How does it get there? Every single day, hundreds of passenger cars driven by US citizens, often with smiling wives and happy children, and loaded with fentanyl, are waved on through the border back into the United States, where they deliver it to distribution centers.
Clearly, lone illegal immigrants running across the desert would be a much worse gamble for the cartels than Mr. John Q. Smileyface and his white American soccer mom wife, in their oversized crossover SUV.
It should be noted that for their report, the Reuters investigators spent $3,600 and bought everything they'd have needed to make $3 million worth of fentanyl.
8. Immigrants take good jobs from native citizens.
Economists are nearly all in unison that immigration provides an economic boost for any country.
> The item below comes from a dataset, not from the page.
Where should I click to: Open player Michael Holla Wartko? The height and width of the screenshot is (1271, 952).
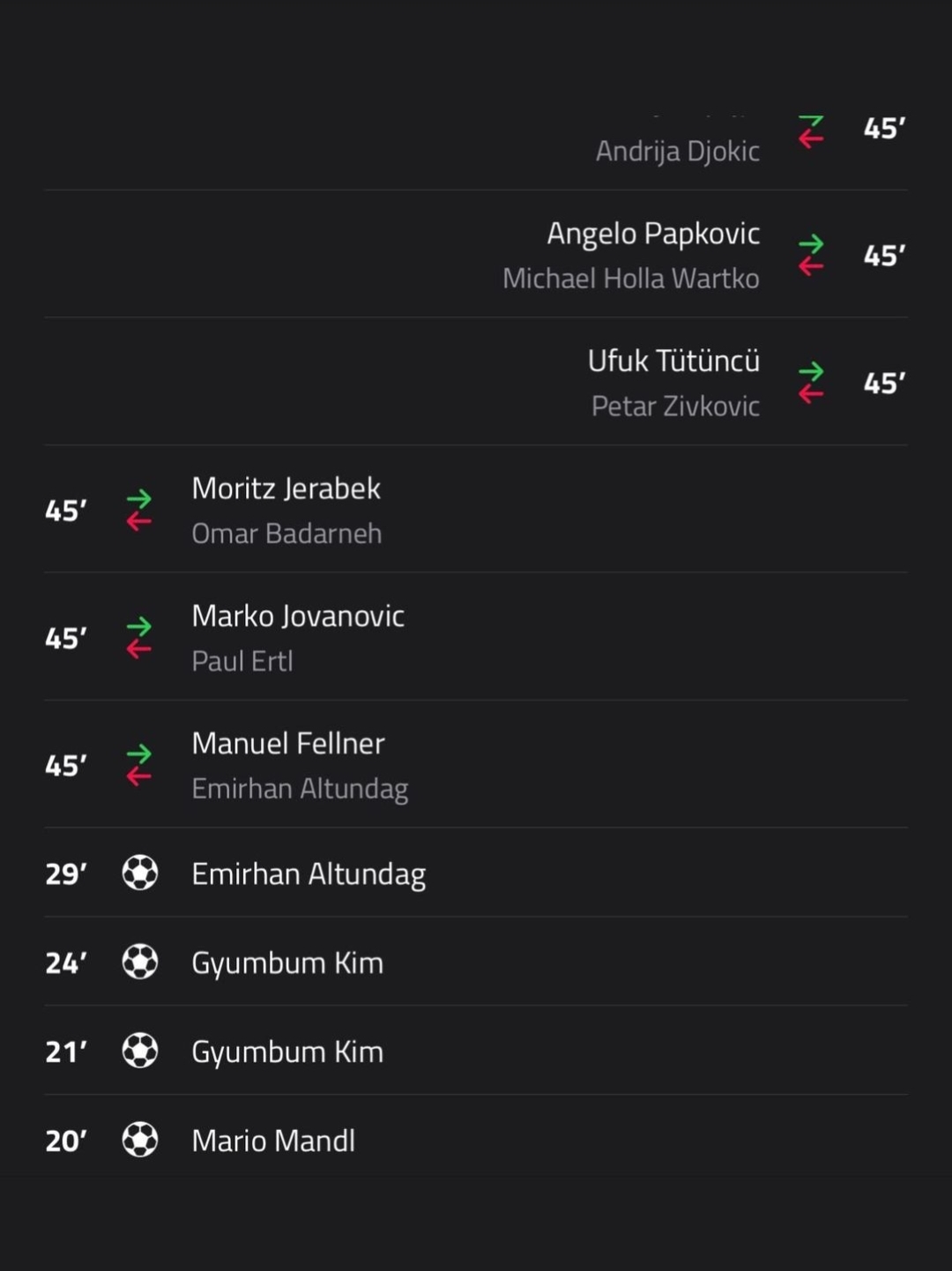click(631, 279)
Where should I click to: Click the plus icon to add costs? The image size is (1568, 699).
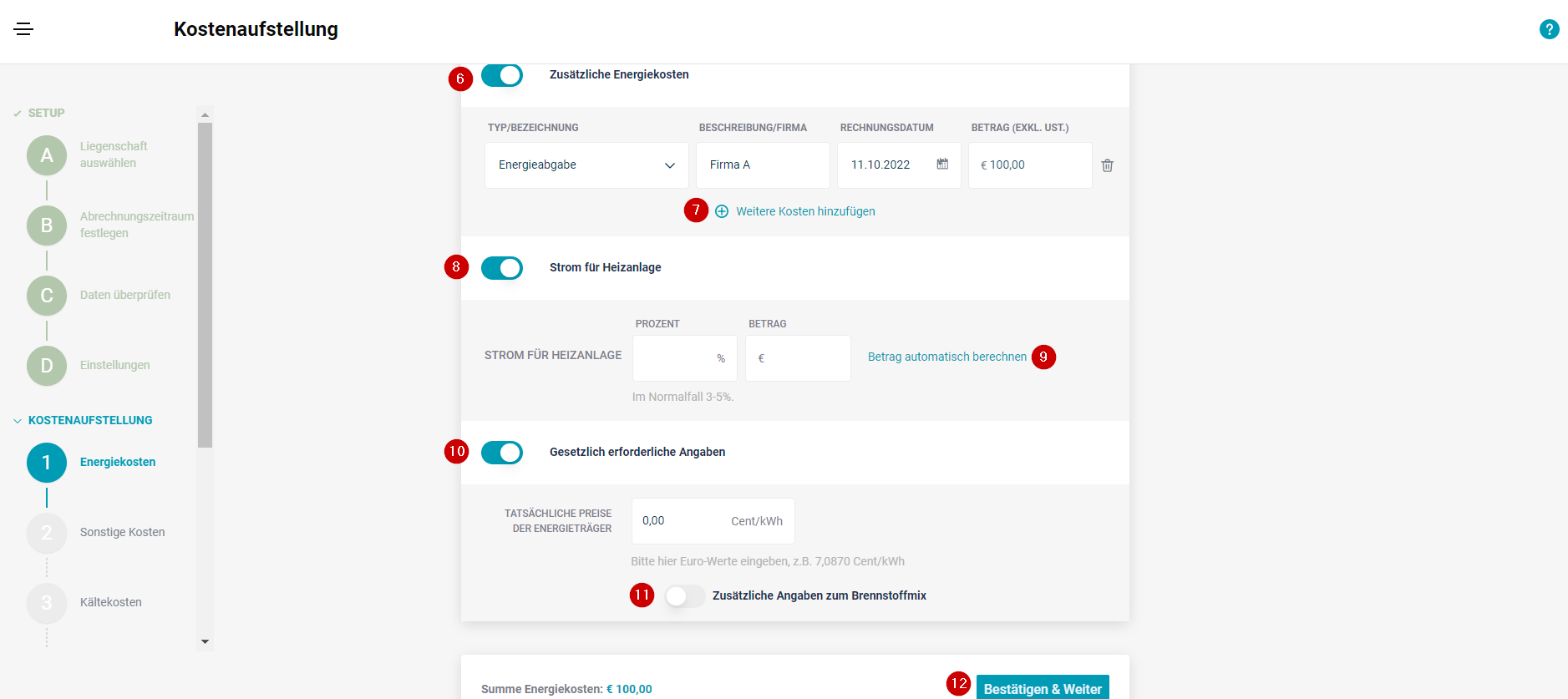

A larger workforce equals a larger GDP, and immigrant workers also create jobs by spending in local economies and by starting businesses — immigrants are 80% more likely to become entrepreneurs than native workers.
As far as entry level work that may compete with native workers who lack a high school education, we still don't see much conflict. In agriculture or restaurants, immigrants are often given manual labor tasks, while native workers manage and assume customer-facing roles.
9. It's easy to get citizenship legally, there's no reason they can't do that.
This claim is simply false — ask anyone who has completed the process. To apply for US citizenship, you must first get a green card, which grants legal permanent residency — and that process alone can take years or even decades. This isn't just for non-English speakers; it applies to people from England, Australia, Japan, anywhere — even Norway.
But then obtaining citizenship requires tests, substantial fees, and other barriers that disproportionately affect lower income and non-English speaking immigrants. So it's not easy, in fact it's not a realistic option at all for many.
10. The US has long had an open border policy which has been economically disastrous.
This has not been true since 1921, when the United States actually did have open borders. This was mainly because we had so much open space and we needed people to fill it, in order to drive economic growth. Which it did — enormously. It was another example of immigration being the fastest way to turbocharge your economy.
Today no nations have open borders, although there are several regions where certain nations allow freedom of movement between them, to live or work or attend school or whatever. This is to obtain the same benefits of immigration as a driver of growth. Examples include the Schengen Area in Europe, which is mostly the European Union countries; and a treaty arrangement between India, Nepal, and Bhutan.